My hopes were sort of up that he would let me try Victoza along with my usual care plan to see if it could help “flatten” things out. I’ve seen a lot of good success stories from other Type 1′s who’ve used it and seen the graphs shared, so it had me intrigued so much more than the Symlin that I had tried before, for the simple fact that it was once a day, not at every meal. Plus, if it helped me curb my appetite, that would be even better.

But, when I asked about it, he told me no. He wouldn’t prescribe it because it’s mechanism isn’t approved for Type 1′s, whereas Symlin is simply replacing the hormone Amylin that the pancreas also no longer makes.

Part of me was upset. He’s never told me no. Hopes – gone. But then, part of me was overcome with happiness and satisfaction that he told me no, simply because it made me feel like we actually are a team and he’s not just going to give me anything I ask for.

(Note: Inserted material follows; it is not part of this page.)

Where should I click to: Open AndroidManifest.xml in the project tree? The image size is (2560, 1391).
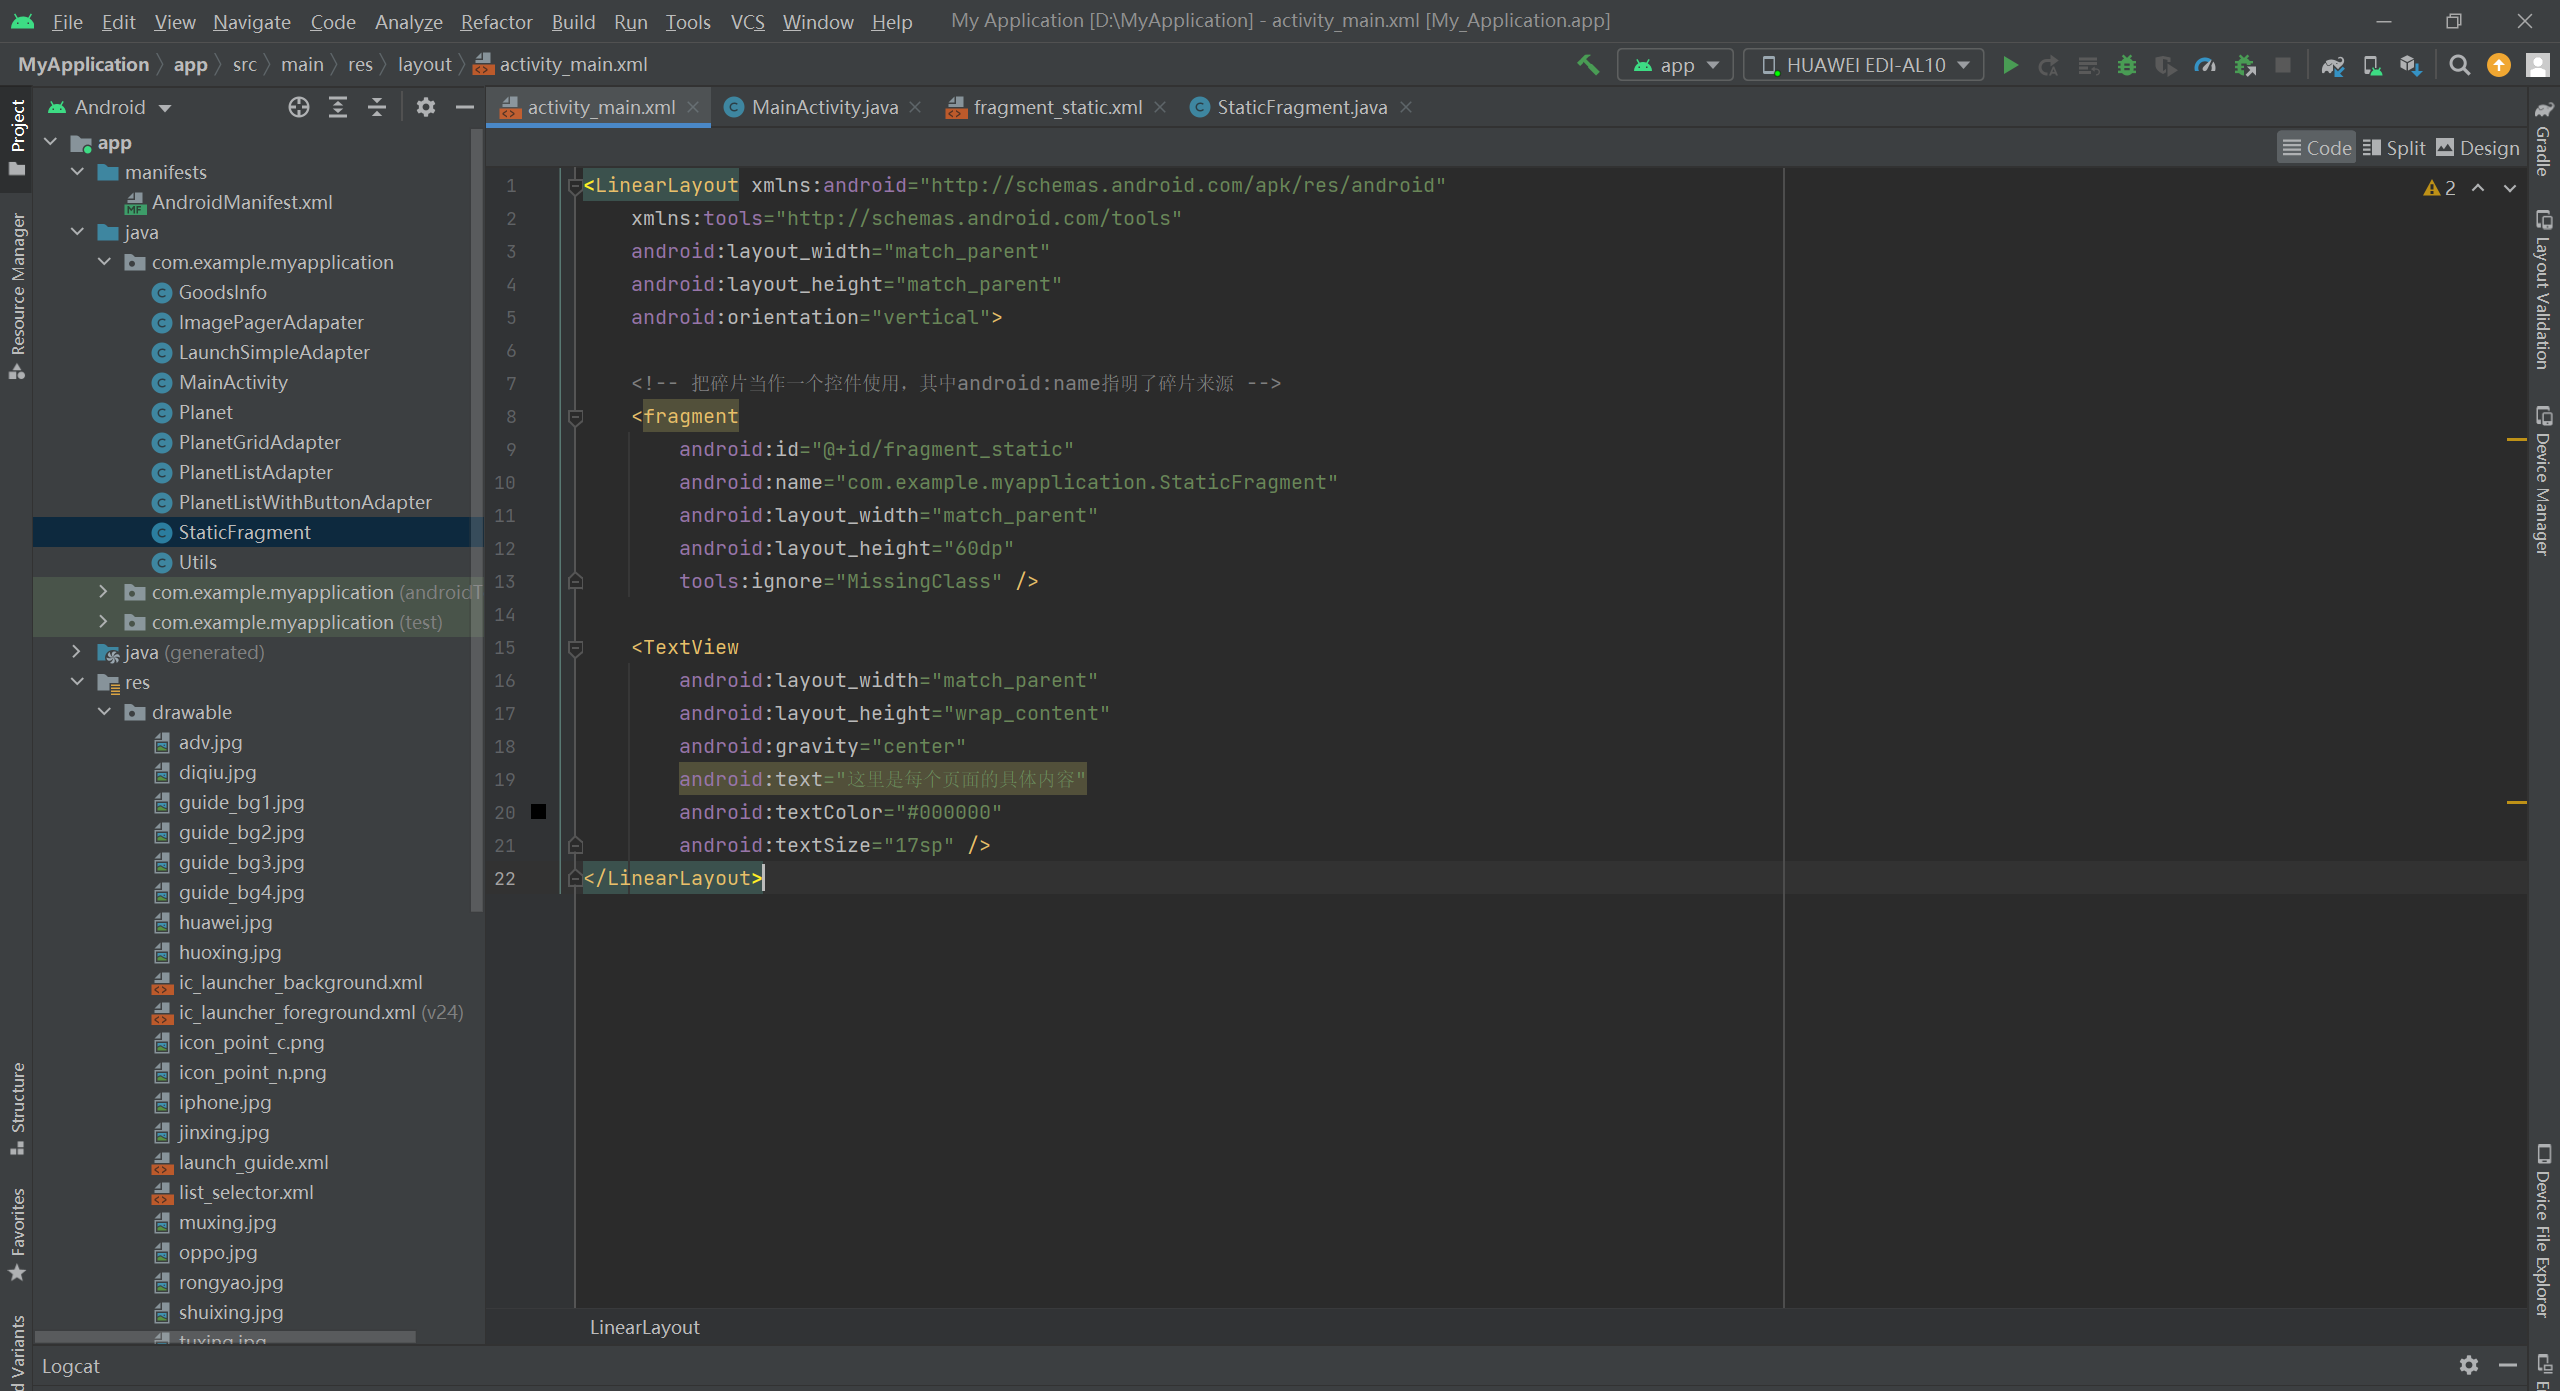pyautogui.click(x=242, y=202)
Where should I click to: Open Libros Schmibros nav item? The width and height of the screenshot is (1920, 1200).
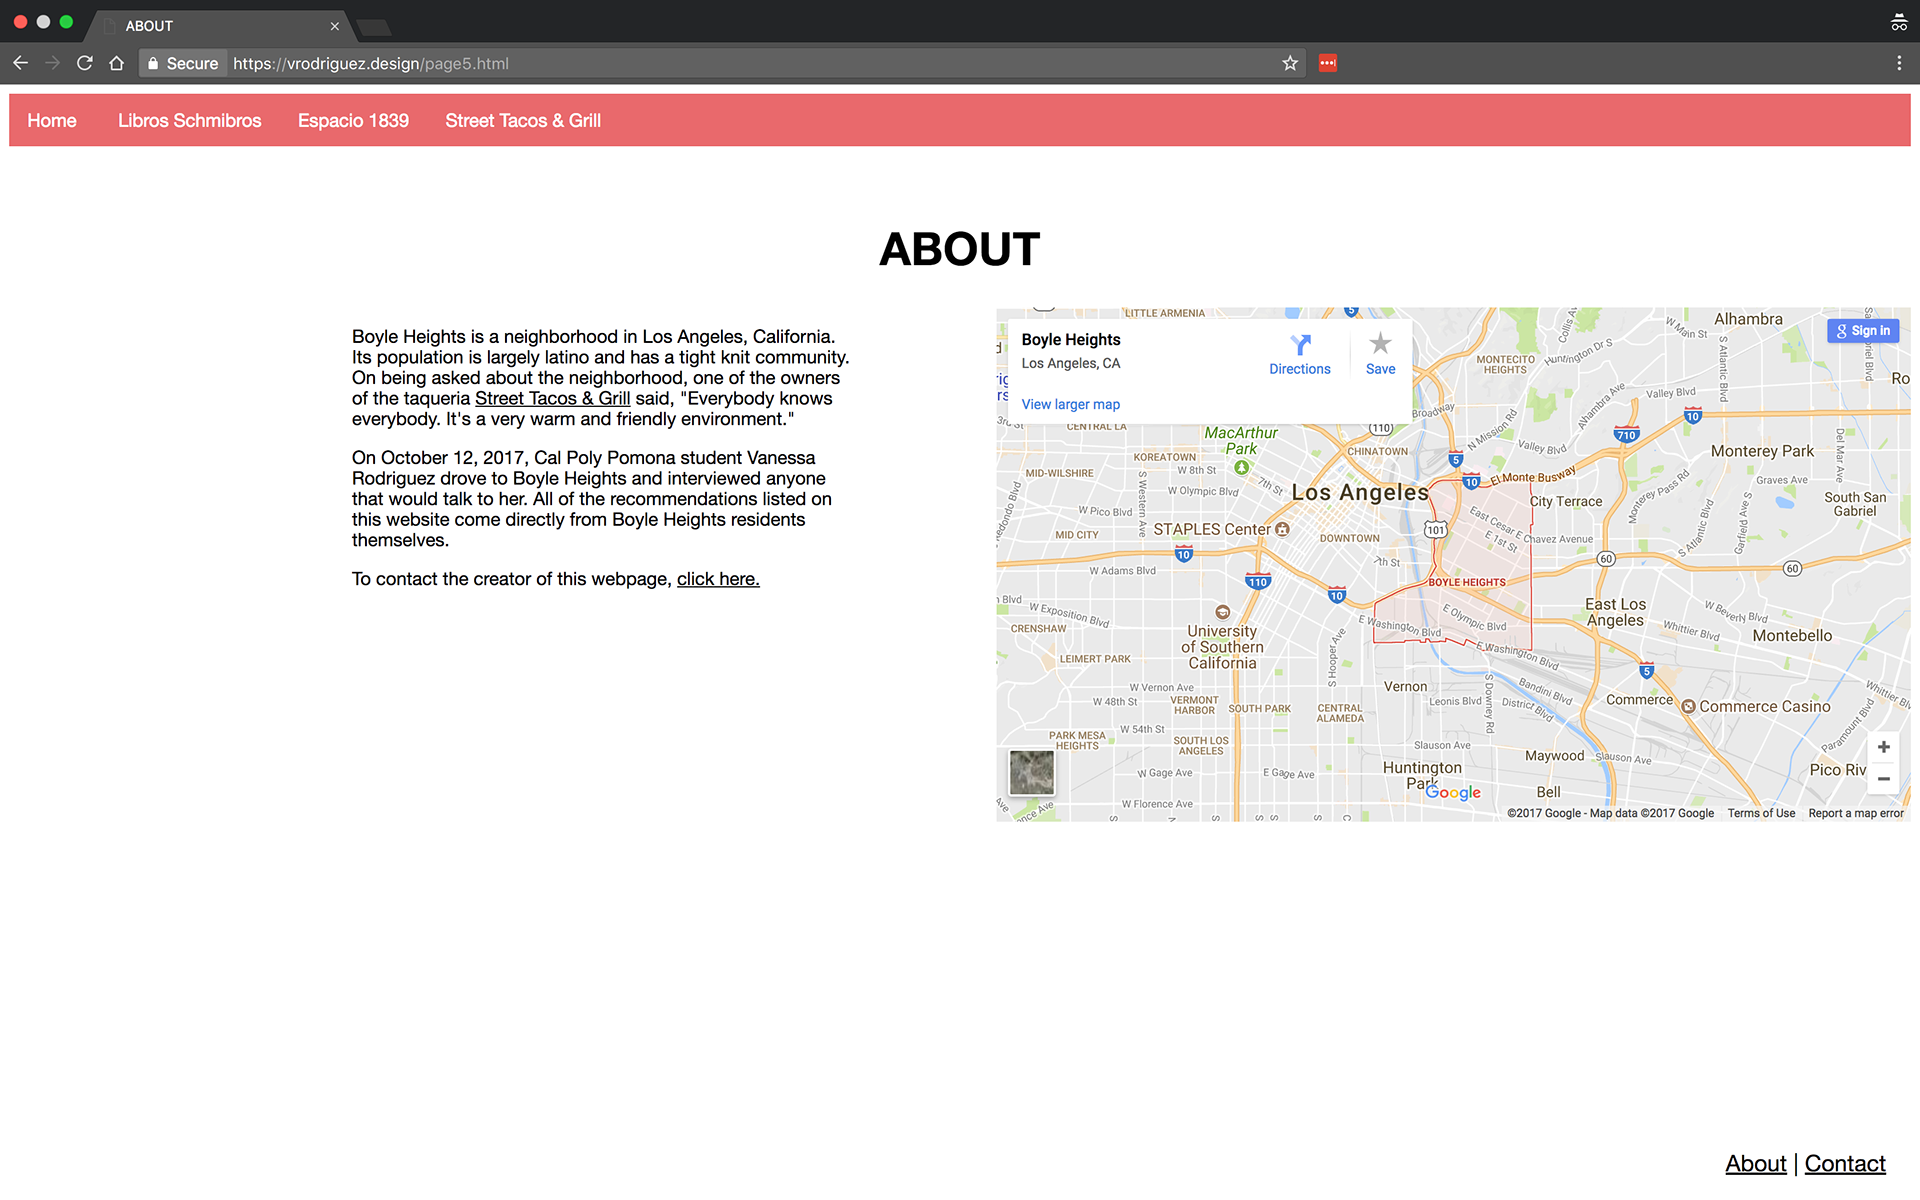(189, 121)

I almost wanted to hug him.

So, my quest continues for better control through things I’m learning about in Dr. Bernstein’s book and performing trial and error with what I have available to me now. (Though, I just have to interject here and say that my endo was VERY happy with my control over the past 2 weeks! And honestly, it’s not been terribly hard! But more on that stuff later.)

So, there’s this app from the International Diabetes Federation, or IDF, that lets you snap a photo and have the World Diabetes Day blue circle placed on top of it… automatically. No photoshopping, no Twibbon-ing, nothing. It’s all right there on your phone, in the app.


Take your photo with your camera right then, or choose a photo from your photo library.. you know… since you might not be selfie-ready at the moment or you might already have an awesome selfie in your library to use…. Don’t want to have your face in it? That’s okay.. you can take a picture of anything, like your diabetes supplies, a BG number, or an infusion site!


You can choose to share your photo or download it (which, of course, you may share it even still after that… I did so I could put it on Instagram too :) ).



The only thing I wish it would let you do is to place the circle onto a square photo (yeah, I’m TOTALLY a square pic girl), but you can move the circle to where you think it would be there if you cropped the photo for Instagram or a profile picture.

Of course, in the app, you can also give the IDF automatic permission to use your photo in their Blue Circle Selfies Flickr account, to help spread awareness. I did, and a few of mine are already up. But if you change your mind, you can turn it off if you want to later.


I have to say, I love this app. It’s simple and easy and it lets me put the WDD circle on my pictures. Go get it. Play around with it. Add your photo to the other #wdd #bluecircle #selfies and let’s share the blue circle love.